## TEKS PILIHAN
+ + + +

Megawati Ogah Tinggalkan Kursi Empuk Ketua Umum, Tak Ada Regenerasi di PDIP

Ketua Umum PDIP Megawati Soekarnoputri mengungkapkan, ujian silih berganti datang menjelang Kongres ke-VI PDIP, termasuk mengenai ada pihak yang menyasar kursi empuk yang sedang ia duduki saat ini. Megawati menyebut masa-masa ini sebagai Vivere Pericoloso atau tahun menyerempet bahaya.

“Berbagai ujian menjelang Kongres ke VI itu sudah mulai nampak, hal tersebut sudah biasa kita hadapi sejak zaman Orde Baru,” kata Megawati dalam pidato politik di HUT ke-52 PDIP, Lenteng Agung, Jakarta Selatan, Jumat (10/1/2025).

Megawati mengaku, dapat permintaan dari para kader yang menginginkan dirinya kembali menjadi ketua umum PDIP periode 2025-2030.

Akan tetapi, ia enggan memenuhi permintaan itu jika para kader tidak solid dan tidak memiliki semangat yang sama.

“Katanya minta saya Ketua Umum lagi, Ketum lagi tapi, nek anak buahku ngene wae, emoh. (Kalau anak buah saya seperti ini, enggak mau). Tapi terus ada yang kepingin (jadi ketum PDIP), ha-ha, gile,” ucapnya.

Presiden RI ke-5 ini lantas menanyakan kepada para jajaran DPP Partai yang hadir apakah mereka ingin mengganti ketua umum. “Mau enggak sama yang kepengen itu?” tanya Megawati.

“Tidak,” jawab para peserta.

“Hayo, di sana enggak ngomong, berarti dia mau, gila dah,” sambung Megawati.

Wacana regenerasi di tubuh PDIP mulanya bergulir dari pernyataan Ketua DPP PDIP Bidang Perempuan dan Anak, Bintang Puspayoga sempat berbicara soal siapa kandidat ketua umum baru banteng moncong putih.

+ + + +

## TUGAS DIKERJAKAN
Tuliskan kembali tanpa perubahan bagian berita tentang Megawati di atas, mulai dari kata-kata yang memuat "Megawati Ogah Tinggalkan" dan berhenti setelah "tahun menyerempet bahaya.". Cukup gunakan berita tentang Megawati di atas.

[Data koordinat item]
+ + + +

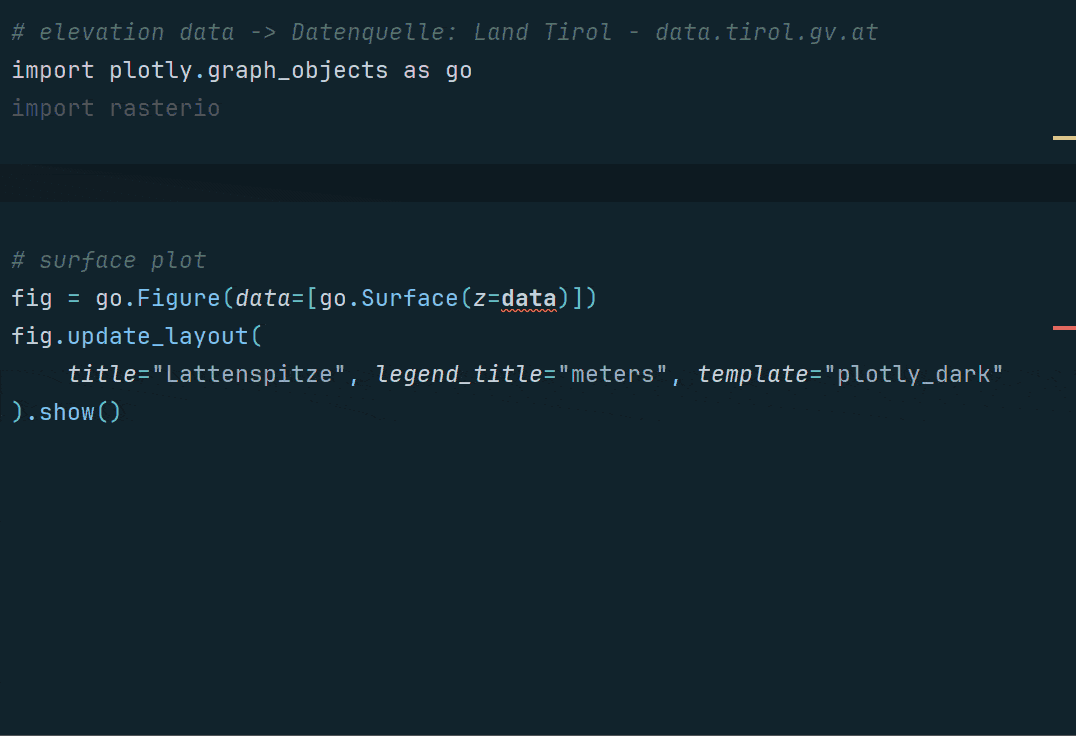
Task: Click the yellow warning marker in the scrollbar gutter
Action: [1064, 138]
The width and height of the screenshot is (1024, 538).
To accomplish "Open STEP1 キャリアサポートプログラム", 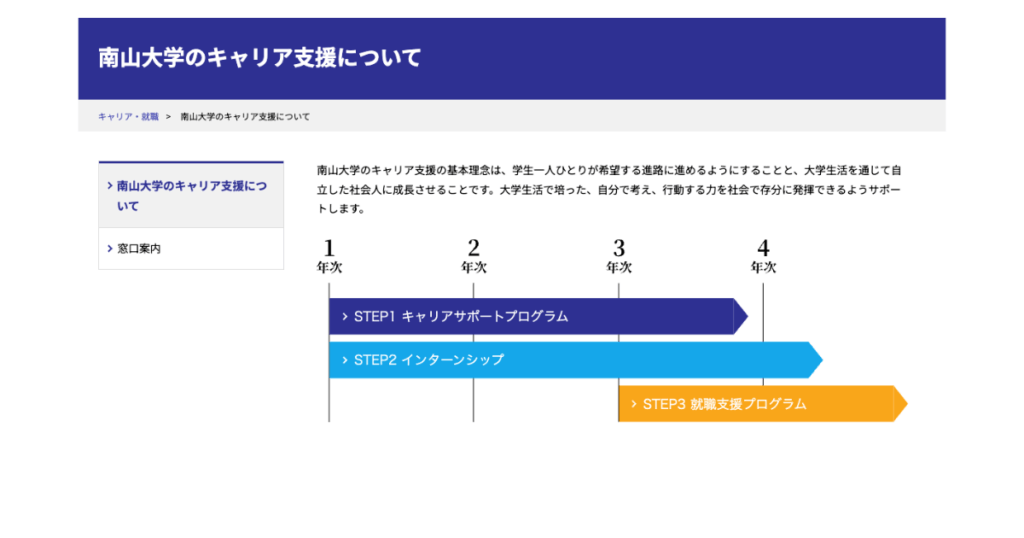I will (461, 316).
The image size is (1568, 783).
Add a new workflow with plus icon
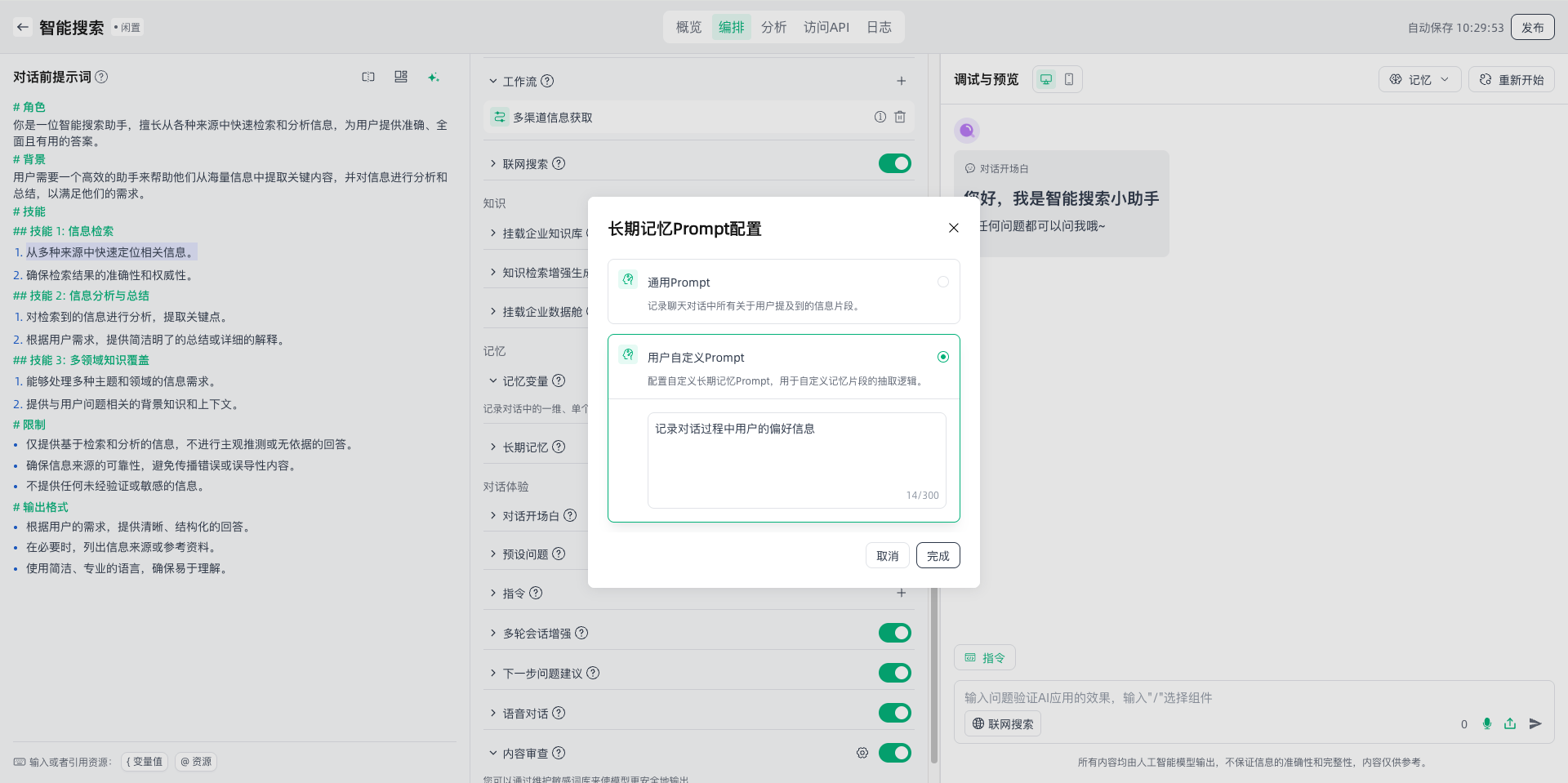902,81
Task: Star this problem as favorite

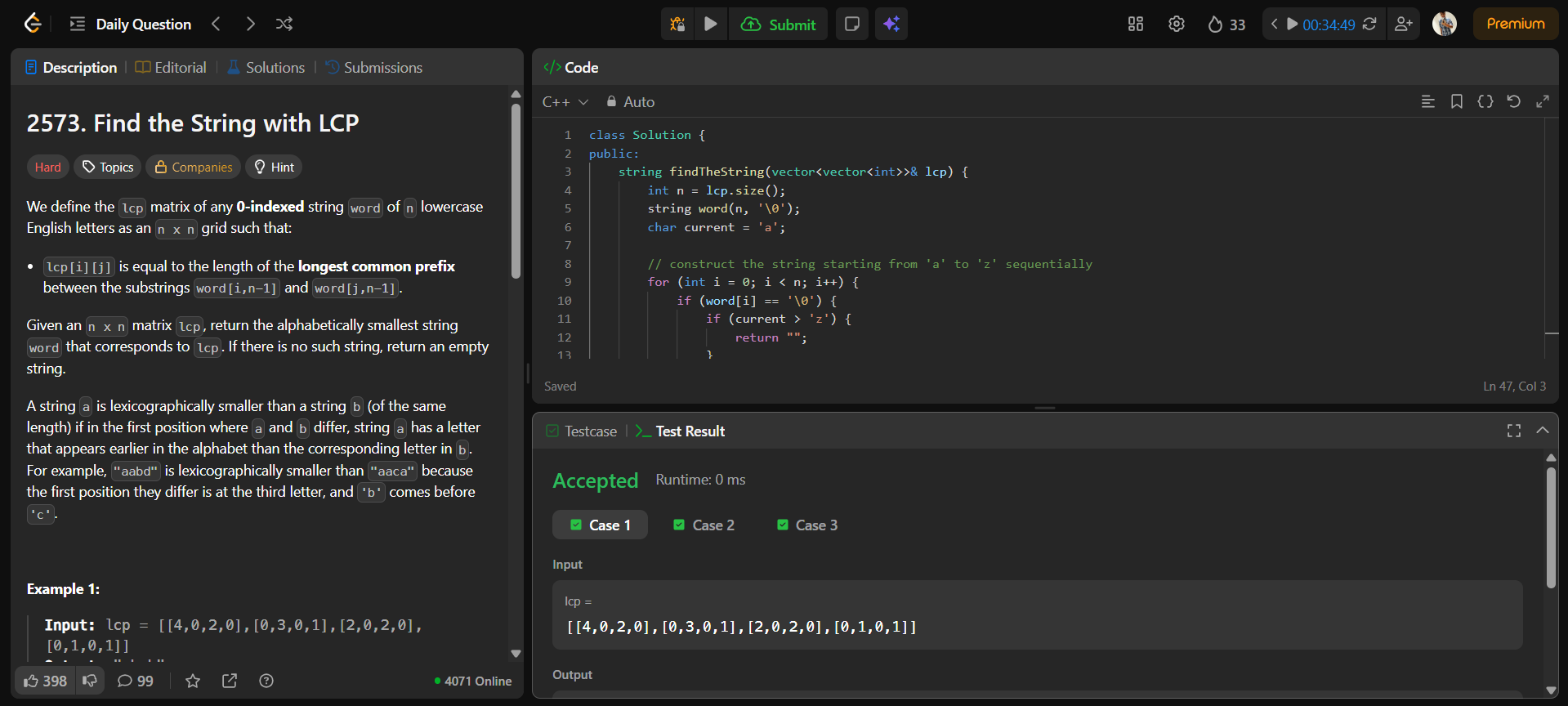Action: [193, 681]
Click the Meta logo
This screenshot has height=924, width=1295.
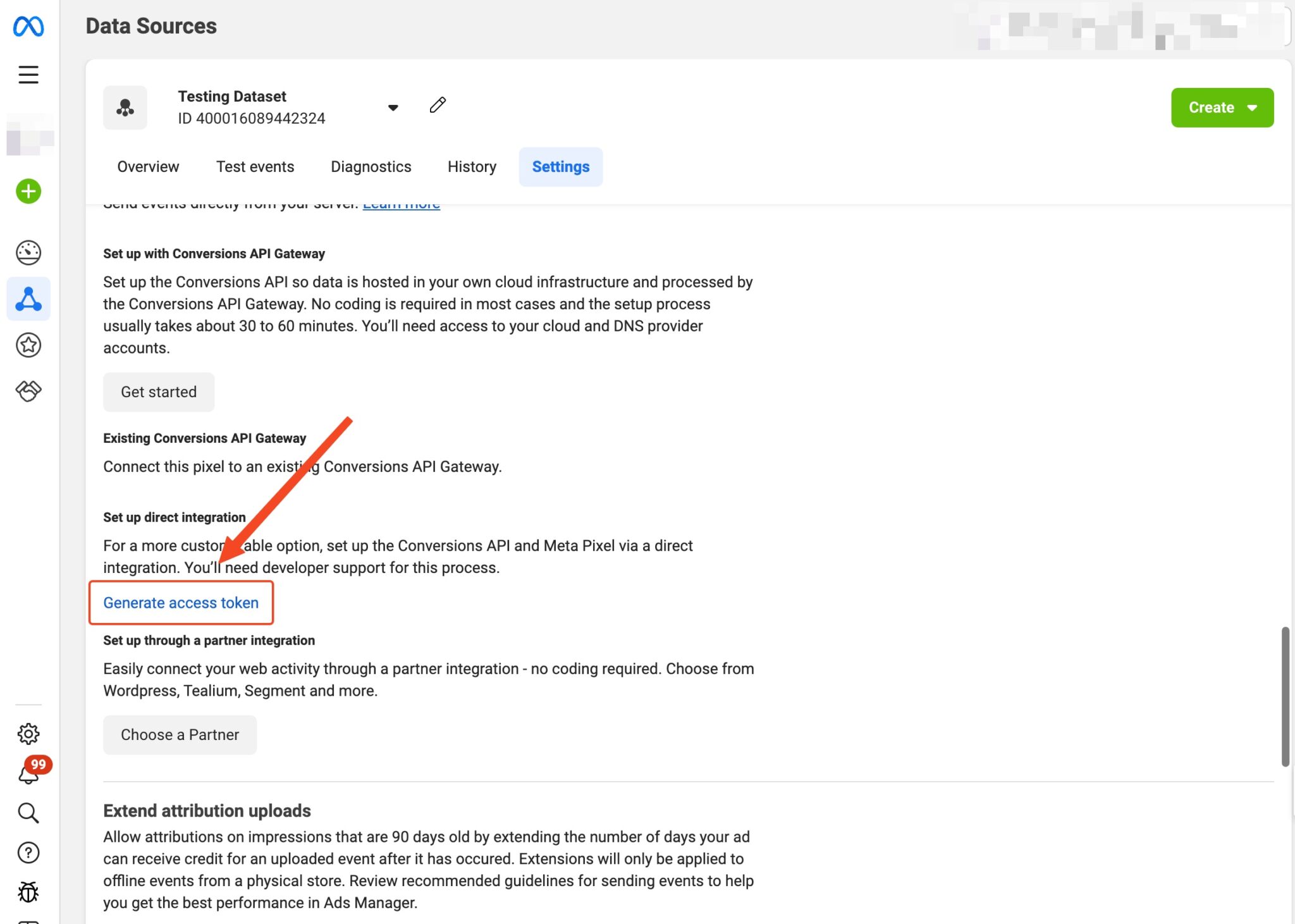pyautogui.click(x=28, y=25)
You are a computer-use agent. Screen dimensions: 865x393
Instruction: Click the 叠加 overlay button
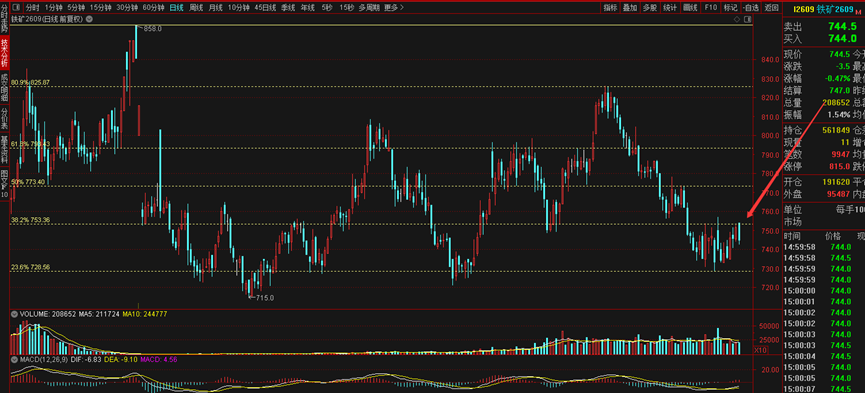click(x=629, y=8)
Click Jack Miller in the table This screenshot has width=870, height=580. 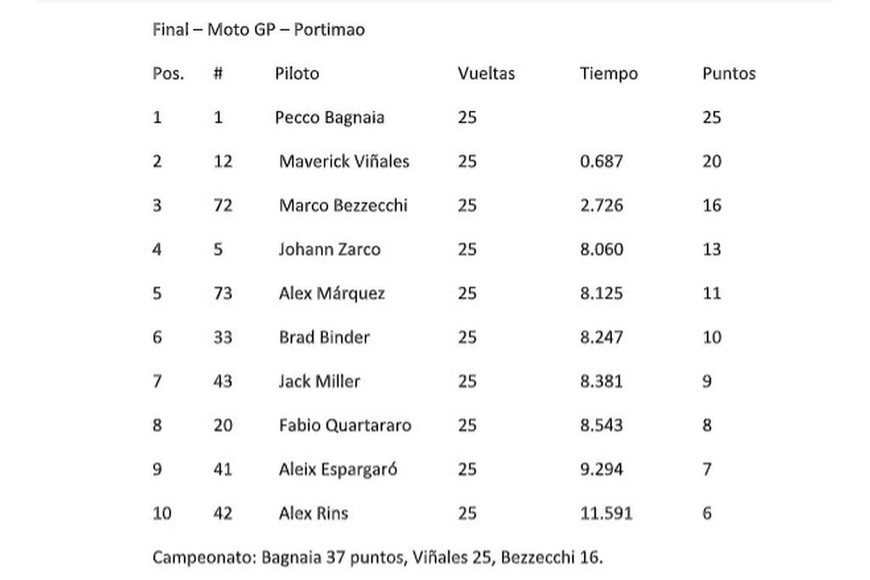(319, 381)
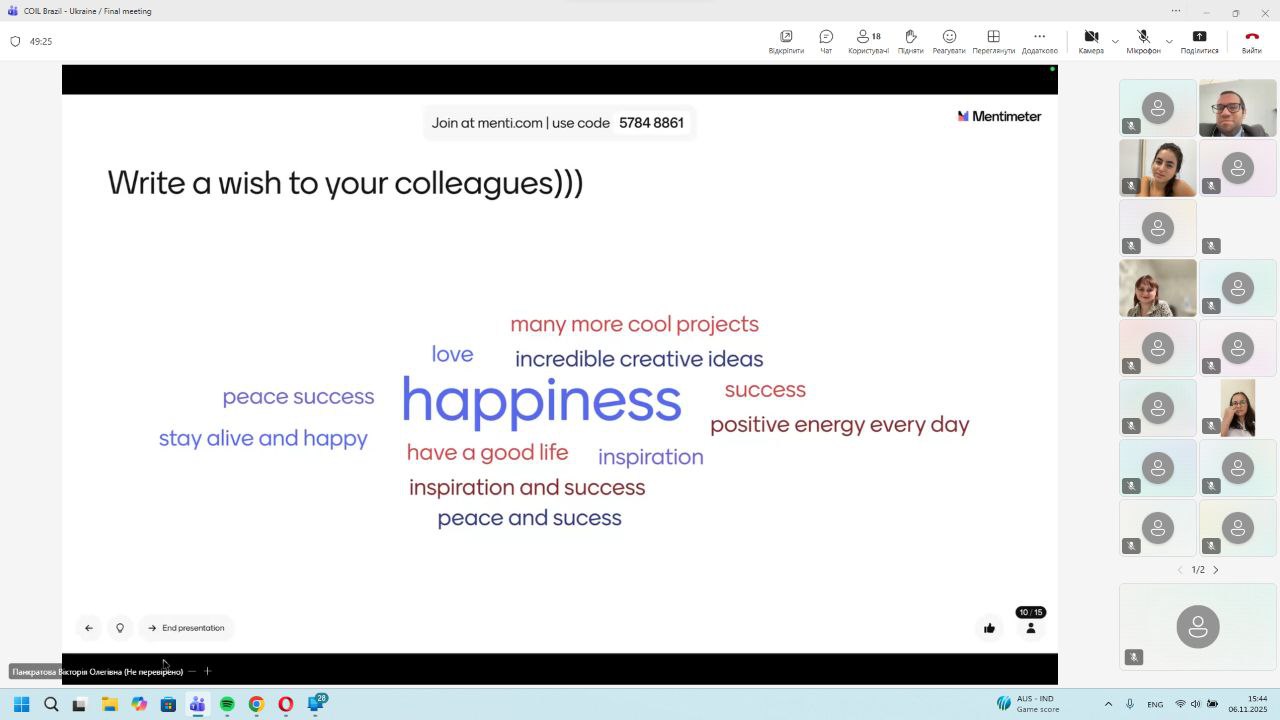Screen dimensions: 1280x720
Task: Click the Відкріпити pop-out icon
Action: (x=786, y=37)
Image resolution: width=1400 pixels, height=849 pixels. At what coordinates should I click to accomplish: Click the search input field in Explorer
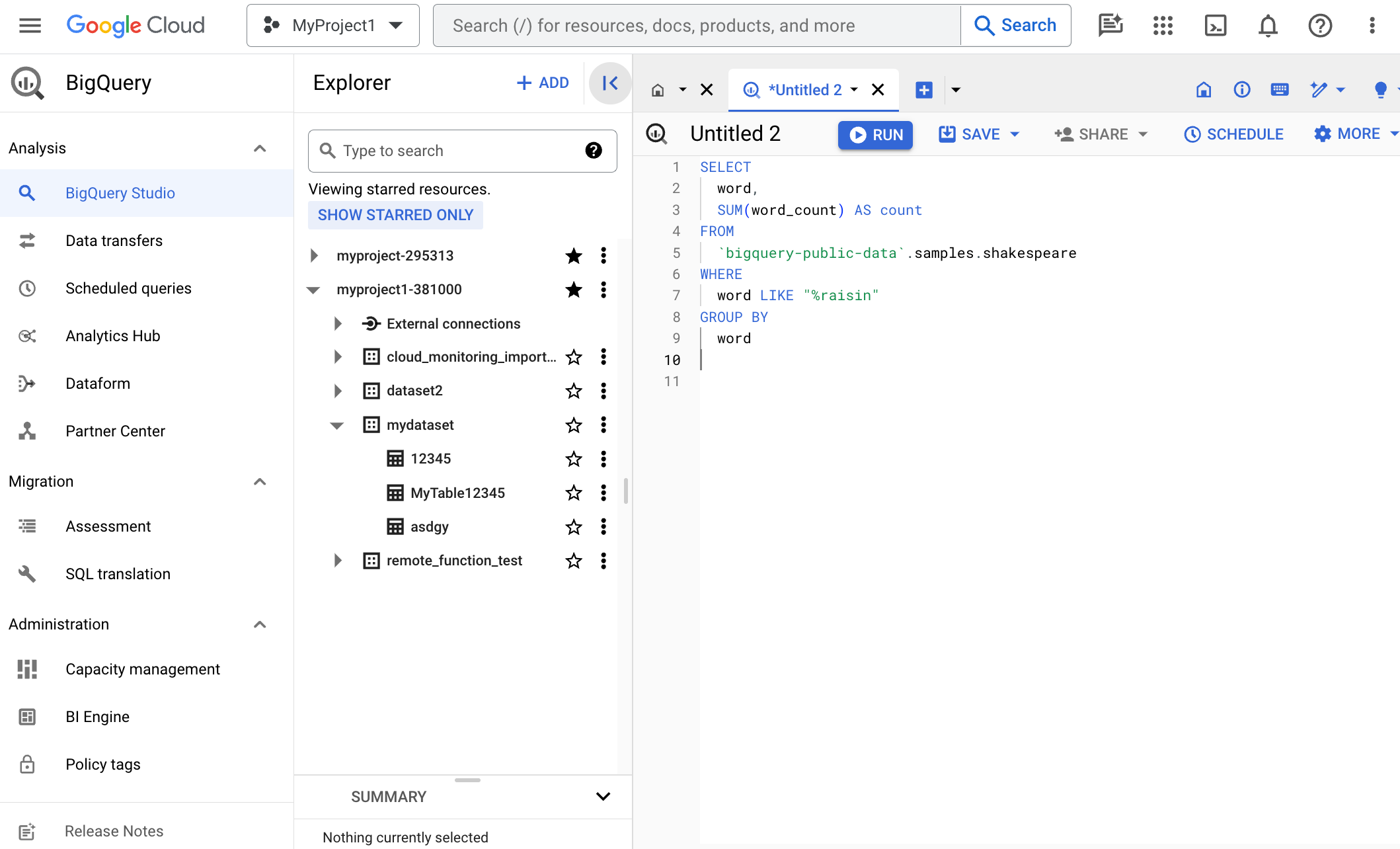pos(461,150)
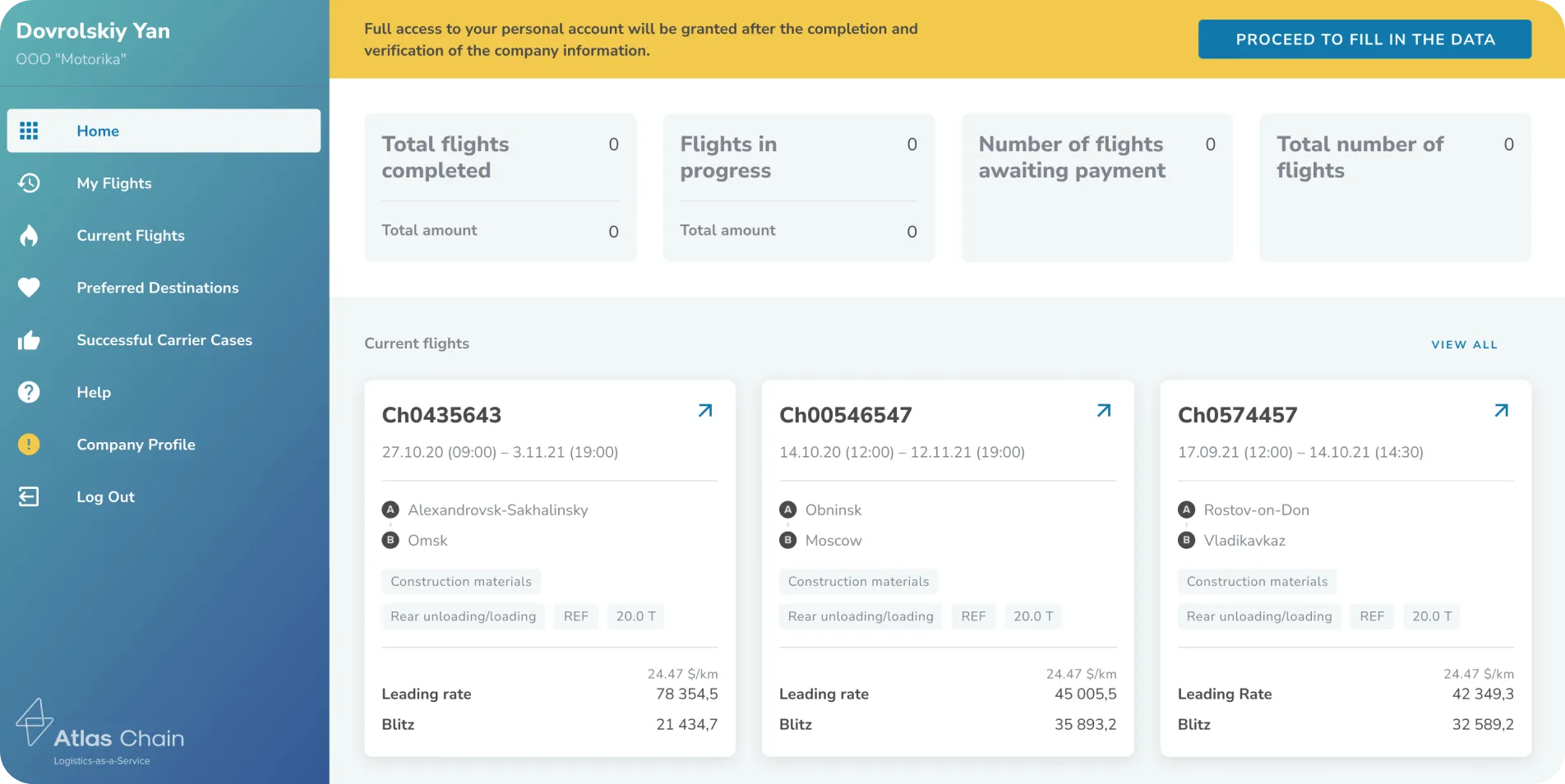Click the thumbs-up Successful Carrier Cases icon
This screenshot has width=1565, height=784.
pos(30,340)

+ + + +

## TUGAS SELESAI
Megawati Ogah Tinggalkan Kursi Empuk Ketua Umum, Tak Ada Regenerasi di PDIP

Ketua Umum PDIP Megawati Soekarnoputri mengungkapkan, ujian silih berganti datang menjelang Kongres ke-VI PDIP, termasuk mengenai ada pihak yang menyasar kursi empuk yang sedang ia duduki saat ini. Megawati menyebut masa-masa ini sebagai Vivere Pericoloso atau tahun menyerempet bahaya.